▶ _Exercise_
The first line of the entries through the line bearing "tıklayın. (21, 626)": copy these lines exactly and return nothing else.
____________________
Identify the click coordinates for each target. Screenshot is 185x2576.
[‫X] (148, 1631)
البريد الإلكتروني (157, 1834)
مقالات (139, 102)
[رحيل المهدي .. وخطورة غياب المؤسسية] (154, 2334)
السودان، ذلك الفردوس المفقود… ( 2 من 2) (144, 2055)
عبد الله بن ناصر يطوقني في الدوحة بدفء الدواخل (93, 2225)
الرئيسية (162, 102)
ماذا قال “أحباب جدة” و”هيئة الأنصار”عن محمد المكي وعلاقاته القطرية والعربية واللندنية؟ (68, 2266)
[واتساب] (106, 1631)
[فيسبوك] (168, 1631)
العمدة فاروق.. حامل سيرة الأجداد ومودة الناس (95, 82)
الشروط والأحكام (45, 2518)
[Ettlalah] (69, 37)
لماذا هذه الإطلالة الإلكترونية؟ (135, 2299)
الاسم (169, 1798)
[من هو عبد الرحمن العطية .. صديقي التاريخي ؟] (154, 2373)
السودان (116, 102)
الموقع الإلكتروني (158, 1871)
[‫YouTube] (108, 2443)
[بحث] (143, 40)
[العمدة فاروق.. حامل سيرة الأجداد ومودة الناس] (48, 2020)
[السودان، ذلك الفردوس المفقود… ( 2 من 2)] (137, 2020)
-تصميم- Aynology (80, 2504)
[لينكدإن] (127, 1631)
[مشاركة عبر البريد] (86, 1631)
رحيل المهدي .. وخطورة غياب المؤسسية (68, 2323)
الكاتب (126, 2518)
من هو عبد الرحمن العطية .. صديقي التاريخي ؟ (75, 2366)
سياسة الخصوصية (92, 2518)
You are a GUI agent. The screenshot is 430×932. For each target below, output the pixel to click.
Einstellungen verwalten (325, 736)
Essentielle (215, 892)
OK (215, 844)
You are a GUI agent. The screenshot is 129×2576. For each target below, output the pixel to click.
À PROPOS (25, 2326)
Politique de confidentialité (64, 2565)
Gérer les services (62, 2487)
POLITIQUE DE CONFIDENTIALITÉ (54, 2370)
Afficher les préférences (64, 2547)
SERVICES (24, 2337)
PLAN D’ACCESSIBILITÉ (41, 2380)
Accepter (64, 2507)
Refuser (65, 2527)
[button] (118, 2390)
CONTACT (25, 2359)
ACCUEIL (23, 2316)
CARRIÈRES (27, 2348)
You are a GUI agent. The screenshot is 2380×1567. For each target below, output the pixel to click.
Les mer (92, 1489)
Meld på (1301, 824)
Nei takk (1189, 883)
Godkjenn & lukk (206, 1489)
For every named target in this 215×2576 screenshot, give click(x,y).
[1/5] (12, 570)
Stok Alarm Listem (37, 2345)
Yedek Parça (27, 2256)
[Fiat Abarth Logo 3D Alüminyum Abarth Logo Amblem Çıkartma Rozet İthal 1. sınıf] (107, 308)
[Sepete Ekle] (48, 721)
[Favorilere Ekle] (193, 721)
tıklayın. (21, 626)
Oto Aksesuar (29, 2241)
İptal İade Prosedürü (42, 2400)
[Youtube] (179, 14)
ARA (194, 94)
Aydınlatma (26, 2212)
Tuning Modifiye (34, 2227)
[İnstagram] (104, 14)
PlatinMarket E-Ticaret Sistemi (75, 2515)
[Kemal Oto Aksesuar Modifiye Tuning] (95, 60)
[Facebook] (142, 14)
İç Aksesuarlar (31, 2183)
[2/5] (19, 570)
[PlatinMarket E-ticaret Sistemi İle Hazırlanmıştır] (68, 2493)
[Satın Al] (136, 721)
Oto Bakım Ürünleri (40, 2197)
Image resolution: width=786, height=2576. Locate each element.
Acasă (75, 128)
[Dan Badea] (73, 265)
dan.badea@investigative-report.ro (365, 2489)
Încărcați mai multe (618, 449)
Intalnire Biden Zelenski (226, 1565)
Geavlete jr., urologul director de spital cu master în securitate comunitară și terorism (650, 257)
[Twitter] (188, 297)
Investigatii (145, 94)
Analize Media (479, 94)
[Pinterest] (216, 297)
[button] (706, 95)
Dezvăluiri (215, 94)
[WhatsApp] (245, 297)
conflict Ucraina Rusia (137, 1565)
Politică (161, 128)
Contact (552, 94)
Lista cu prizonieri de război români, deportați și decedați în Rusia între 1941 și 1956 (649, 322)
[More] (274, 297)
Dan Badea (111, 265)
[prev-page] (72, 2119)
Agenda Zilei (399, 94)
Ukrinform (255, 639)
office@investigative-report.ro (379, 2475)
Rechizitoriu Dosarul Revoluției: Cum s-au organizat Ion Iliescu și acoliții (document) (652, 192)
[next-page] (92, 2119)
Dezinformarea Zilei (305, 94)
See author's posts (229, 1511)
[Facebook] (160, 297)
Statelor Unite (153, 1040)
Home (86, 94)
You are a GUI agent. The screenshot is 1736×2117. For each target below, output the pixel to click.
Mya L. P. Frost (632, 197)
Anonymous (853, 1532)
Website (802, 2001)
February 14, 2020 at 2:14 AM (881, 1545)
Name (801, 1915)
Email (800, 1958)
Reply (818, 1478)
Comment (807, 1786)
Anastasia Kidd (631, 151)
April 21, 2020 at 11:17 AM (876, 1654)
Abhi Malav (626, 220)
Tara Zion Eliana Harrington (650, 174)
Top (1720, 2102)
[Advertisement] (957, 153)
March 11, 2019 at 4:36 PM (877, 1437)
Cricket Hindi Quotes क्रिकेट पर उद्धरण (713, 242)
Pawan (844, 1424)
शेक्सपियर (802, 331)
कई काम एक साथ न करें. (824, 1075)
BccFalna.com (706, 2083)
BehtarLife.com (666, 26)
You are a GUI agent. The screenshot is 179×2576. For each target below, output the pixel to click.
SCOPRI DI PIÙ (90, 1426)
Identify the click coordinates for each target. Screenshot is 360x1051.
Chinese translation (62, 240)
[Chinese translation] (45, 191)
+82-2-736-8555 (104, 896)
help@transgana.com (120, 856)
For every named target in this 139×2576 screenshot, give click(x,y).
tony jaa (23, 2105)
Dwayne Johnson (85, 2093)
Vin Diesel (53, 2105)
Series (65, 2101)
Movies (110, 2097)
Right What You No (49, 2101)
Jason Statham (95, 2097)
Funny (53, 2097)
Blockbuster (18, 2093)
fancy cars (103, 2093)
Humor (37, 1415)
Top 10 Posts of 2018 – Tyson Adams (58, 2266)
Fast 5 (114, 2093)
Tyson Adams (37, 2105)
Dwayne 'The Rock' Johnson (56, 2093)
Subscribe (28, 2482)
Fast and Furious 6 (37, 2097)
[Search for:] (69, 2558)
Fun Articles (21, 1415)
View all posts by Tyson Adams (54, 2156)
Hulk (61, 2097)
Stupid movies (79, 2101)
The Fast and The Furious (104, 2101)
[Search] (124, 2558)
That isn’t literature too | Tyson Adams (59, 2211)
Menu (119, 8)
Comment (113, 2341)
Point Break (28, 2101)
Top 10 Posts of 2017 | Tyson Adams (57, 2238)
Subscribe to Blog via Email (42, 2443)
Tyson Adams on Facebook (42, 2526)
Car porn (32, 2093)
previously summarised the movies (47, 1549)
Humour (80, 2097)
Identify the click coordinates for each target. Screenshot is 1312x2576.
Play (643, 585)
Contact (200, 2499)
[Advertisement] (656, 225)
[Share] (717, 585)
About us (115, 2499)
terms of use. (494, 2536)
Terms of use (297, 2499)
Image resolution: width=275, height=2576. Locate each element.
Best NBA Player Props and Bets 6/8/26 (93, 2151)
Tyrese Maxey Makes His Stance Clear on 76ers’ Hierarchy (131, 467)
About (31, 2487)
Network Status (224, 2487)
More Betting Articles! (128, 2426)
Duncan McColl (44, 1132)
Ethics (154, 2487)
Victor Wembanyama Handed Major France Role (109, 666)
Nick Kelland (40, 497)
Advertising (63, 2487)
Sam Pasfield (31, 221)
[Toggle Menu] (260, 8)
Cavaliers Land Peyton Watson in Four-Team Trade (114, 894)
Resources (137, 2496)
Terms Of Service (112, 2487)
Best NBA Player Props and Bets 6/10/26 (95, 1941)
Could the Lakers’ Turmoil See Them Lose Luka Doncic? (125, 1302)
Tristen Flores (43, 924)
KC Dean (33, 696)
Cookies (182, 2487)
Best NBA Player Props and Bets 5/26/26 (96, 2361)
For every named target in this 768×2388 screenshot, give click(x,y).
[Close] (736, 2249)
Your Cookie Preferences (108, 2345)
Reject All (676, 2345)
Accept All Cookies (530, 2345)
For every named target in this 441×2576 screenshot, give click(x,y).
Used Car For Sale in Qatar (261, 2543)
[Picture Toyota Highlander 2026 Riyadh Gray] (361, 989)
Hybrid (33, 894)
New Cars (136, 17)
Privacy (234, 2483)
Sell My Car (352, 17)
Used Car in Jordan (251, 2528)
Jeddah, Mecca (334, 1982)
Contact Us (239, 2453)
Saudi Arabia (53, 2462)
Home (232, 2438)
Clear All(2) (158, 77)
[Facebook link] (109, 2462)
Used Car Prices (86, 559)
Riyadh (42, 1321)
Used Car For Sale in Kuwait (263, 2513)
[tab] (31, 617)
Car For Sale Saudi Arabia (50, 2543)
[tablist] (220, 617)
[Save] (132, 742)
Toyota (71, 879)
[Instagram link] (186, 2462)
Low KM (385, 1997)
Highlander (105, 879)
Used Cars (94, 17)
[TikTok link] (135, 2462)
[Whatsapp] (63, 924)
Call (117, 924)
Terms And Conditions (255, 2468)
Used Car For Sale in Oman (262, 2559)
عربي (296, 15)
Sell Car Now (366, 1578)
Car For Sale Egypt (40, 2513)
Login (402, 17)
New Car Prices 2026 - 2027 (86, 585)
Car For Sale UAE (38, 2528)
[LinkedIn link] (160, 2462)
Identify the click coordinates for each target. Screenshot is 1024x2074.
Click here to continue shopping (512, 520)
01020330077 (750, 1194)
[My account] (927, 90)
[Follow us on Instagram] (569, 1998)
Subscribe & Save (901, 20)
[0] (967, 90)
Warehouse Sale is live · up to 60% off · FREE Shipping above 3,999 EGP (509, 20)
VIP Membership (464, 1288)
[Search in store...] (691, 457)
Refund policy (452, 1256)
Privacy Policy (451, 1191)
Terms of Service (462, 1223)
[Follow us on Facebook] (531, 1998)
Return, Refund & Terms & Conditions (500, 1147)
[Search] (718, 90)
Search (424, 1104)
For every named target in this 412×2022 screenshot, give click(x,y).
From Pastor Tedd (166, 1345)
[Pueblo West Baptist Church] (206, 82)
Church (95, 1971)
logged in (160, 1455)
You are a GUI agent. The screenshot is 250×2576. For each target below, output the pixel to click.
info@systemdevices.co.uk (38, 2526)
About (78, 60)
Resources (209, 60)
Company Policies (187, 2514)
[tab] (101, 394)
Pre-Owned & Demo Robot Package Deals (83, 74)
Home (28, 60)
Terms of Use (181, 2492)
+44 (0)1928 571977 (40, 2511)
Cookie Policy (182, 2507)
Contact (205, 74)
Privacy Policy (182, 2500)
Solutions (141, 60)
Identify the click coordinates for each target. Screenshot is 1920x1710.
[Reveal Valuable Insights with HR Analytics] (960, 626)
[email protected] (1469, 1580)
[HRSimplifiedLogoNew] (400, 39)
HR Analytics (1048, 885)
____________________
▶ _Solution to this problem_
Identify the click coordinates for each target. Screenshot is 185x2576.
[‫X] (148, 1631)
البريد الإلكتروني (157, 1834)
مقالات (139, 102)
[رحيل المهدي .. وخطورة غياب المؤسسية] (154, 2334)
السودان، ذلك الفردوس المفقود… ( 2 من 2) (144, 2055)
عبد الله بن ناصر يطوقني في الدوحة بدفء الدواخل (93, 2225)
الرئيسية (162, 102)
ماذا قال “أحباب جدة” و”هيئة الأنصار”عن محمد المكي وعلاقاته القطرية والعربية واللندنية؟ (68, 2266)
[واتساب] (106, 1631)
[فيسبوك] (168, 1631)
العمدة فاروق.. حامل سيرة الأجداد ومودة الناس (95, 82)
الشروط والأحكام (45, 2518)
[Ettlalah] (69, 37)
لماذا هذه الإطلالة الإلكترونية؟ (135, 2299)
الاسم (169, 1798)
[من هو عبد الرحمن العطية .. صديقي التاريخي ؟] (154, 2373)
السودان (116, 102)
الموقع الإلكتروني (158, 1871)
[‫YouTube] (108, 2443)
[بحث] (143, 40)
[العمدة فاروق.. حامل سيرة الأجداد ومودة الناس] (48, 2020)
[السودان، ذلك الفردوس المفقود… ( 2 من 2)] (137, 2020)
-تصميم- Aynology (80, 2504)
[لينكدإن] (127, 1631)
[مشاركة عبر البريد] (86, 1631)
رحيل المهدي .. وخطورة غياب المؤسسية (68, 2323)
الكاتب (126, 2518)
من هو عبد الرحمن العطية .. صديقي التاريخي ؟ (75, 2366)
سياسة الخصوصية (92, 2518)
You are a GUI agent. The screenshot is 430×932. For each target below, output the pixel to click.
Einstellungen verwalten (325, 736)
Essentielle (215, 892)
OK (215, 844)
You are a GUI agent. The screenshot is 129×2576. For each target below, output the pixel to click.
À PROPOS (25, 2326)
Politique de confidentialité (64, 2565)
Gérer les services (62, 2487)
POLITIQUE DE CONFIDENTIALITÉ (54, 2370)
Afficher les préférences (64, 2547)
SERVICES (24, 2337)
PLAN D’ACCESSIBILITÉ (41, 2380)
Accepter (64, 2507)
Refuser (65, 2527)
[button] (118, 2390)
CONTACT (25, 2359)
ACCUEIL (23, 2316)
CARRIÈRES (27, 2348)
You are a GUI agent. The screenshot is 2380×1567. For each target below, output the pixel to click.
Les mer (92, 1489)
Meld på (1301, 824)
Nei takk (1189, 883)
Godkjenn & lukk (206, 1489)
For every named target in this 215×2576 screenshot, give click(x,y).
[1/5] (12, 570)
Stok Alarm Listem (37, 2345)
Yedek Parça (27, 2256)
[Fiat Abarth Logo 3D Alüminyum Abarth Logo Amblem Çıkartma Rozet İthal 1. sınıf] (107, 308)
[Sepete Ekle] (48, 721)
[Favorilere Ekle] (193, 721)
tıklayın. (21, 626)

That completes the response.